■ ASSIGNMENT:
Identify every line in the records below that contains the word "visible", and reproduce each one.

Source records

====

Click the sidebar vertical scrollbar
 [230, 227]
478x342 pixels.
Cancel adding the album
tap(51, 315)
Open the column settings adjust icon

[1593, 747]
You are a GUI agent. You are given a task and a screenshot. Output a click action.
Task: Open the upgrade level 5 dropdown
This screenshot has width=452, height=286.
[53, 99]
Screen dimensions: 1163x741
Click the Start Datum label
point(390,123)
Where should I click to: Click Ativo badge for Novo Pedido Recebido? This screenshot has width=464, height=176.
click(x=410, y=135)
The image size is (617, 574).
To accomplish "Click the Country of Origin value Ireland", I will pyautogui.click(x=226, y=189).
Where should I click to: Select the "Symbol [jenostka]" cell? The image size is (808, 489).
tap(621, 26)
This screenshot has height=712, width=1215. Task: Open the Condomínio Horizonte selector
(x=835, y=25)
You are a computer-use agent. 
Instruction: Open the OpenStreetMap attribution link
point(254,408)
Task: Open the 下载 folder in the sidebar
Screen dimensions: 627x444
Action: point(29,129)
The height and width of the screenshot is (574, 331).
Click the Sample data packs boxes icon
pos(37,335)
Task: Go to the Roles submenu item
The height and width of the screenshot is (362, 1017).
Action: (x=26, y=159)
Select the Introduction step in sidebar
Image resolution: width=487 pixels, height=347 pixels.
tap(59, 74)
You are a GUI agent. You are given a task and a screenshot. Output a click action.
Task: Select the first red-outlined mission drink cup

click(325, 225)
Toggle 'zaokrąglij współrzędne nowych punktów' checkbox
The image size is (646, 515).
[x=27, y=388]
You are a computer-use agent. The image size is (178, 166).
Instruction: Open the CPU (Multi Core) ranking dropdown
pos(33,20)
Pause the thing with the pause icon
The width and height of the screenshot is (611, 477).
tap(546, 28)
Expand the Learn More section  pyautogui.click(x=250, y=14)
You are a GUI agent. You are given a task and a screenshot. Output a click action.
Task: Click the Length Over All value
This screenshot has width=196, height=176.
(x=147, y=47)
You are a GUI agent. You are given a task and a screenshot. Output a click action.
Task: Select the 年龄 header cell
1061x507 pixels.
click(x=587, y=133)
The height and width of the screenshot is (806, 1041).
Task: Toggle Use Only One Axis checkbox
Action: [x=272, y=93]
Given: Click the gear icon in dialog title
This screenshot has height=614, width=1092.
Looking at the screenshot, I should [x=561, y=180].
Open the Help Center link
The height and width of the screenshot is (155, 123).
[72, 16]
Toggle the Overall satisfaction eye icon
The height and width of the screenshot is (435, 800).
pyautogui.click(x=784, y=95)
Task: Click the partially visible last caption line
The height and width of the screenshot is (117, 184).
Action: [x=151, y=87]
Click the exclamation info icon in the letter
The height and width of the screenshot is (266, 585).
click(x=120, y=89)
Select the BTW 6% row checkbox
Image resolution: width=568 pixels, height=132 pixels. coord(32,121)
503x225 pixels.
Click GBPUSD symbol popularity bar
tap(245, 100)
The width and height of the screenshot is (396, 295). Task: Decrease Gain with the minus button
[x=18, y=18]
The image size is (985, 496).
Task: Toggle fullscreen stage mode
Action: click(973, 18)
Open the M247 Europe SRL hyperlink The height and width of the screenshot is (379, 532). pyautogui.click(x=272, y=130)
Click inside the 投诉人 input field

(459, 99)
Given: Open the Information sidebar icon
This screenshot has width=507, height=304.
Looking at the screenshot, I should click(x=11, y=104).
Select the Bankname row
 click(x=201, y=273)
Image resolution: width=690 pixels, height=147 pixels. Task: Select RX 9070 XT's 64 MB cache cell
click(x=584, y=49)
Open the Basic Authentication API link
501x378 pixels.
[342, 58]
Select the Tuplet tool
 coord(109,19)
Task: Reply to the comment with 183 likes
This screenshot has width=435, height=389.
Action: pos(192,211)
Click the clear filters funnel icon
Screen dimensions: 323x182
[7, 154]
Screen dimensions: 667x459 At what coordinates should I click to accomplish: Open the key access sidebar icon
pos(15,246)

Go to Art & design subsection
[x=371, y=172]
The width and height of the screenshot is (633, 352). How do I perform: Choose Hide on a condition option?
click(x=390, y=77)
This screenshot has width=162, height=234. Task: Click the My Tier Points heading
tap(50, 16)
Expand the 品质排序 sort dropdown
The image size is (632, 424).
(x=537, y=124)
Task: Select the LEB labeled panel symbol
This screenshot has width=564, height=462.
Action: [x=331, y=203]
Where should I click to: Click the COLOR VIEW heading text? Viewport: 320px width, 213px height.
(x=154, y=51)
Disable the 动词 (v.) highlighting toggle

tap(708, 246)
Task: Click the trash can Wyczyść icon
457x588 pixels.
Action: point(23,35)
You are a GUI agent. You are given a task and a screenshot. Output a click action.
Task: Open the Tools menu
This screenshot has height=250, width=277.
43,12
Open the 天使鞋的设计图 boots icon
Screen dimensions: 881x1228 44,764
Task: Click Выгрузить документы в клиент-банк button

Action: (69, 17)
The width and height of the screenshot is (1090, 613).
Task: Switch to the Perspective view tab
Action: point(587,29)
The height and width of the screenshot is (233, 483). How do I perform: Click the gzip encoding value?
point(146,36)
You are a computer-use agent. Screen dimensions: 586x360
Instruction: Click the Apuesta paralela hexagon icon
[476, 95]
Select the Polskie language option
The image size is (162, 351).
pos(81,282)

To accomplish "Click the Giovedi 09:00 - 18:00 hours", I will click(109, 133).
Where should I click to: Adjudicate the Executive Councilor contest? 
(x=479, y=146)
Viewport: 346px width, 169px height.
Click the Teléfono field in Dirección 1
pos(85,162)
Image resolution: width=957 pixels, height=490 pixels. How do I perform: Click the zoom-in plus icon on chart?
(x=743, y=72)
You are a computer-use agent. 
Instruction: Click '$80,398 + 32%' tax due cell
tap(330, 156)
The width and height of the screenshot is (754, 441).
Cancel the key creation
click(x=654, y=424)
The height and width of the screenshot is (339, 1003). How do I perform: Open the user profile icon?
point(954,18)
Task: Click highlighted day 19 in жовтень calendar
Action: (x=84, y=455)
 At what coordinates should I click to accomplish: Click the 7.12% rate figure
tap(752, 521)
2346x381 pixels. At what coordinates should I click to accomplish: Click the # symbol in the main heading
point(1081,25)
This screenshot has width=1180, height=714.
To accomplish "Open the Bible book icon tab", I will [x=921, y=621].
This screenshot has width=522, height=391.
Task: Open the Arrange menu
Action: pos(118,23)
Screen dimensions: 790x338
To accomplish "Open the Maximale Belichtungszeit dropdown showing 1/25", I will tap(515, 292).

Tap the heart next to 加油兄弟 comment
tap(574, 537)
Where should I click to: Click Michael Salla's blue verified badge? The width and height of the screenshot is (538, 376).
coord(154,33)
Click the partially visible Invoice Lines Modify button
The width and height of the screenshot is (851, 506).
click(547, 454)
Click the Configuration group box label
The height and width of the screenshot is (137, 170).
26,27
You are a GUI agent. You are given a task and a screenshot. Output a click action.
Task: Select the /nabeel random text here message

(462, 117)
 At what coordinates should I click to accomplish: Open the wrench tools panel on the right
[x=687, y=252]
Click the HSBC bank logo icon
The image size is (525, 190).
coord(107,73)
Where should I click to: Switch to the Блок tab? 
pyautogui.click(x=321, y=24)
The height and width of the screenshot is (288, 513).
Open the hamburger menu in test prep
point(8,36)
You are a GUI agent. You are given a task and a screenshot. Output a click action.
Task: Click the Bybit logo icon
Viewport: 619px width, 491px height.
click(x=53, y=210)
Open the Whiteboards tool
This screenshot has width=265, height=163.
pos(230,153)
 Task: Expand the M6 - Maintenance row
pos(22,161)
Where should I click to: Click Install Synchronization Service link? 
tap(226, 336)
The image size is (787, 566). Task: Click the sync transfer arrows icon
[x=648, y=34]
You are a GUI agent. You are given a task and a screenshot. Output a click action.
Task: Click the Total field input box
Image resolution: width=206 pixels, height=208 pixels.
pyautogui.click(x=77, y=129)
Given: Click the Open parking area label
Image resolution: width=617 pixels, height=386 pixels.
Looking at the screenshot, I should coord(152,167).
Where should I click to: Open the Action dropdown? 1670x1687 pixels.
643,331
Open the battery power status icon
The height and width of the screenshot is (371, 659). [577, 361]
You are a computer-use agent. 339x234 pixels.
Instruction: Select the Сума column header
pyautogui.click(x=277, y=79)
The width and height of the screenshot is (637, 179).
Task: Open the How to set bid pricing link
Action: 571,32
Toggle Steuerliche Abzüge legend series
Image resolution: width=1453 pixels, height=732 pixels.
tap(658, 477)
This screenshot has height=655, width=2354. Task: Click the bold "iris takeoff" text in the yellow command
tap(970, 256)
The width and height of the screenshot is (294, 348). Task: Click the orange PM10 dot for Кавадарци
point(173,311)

====

■ REPLY:
Task: Click the partially visible last caption line
Click the partially visible Invoice Lines Modify button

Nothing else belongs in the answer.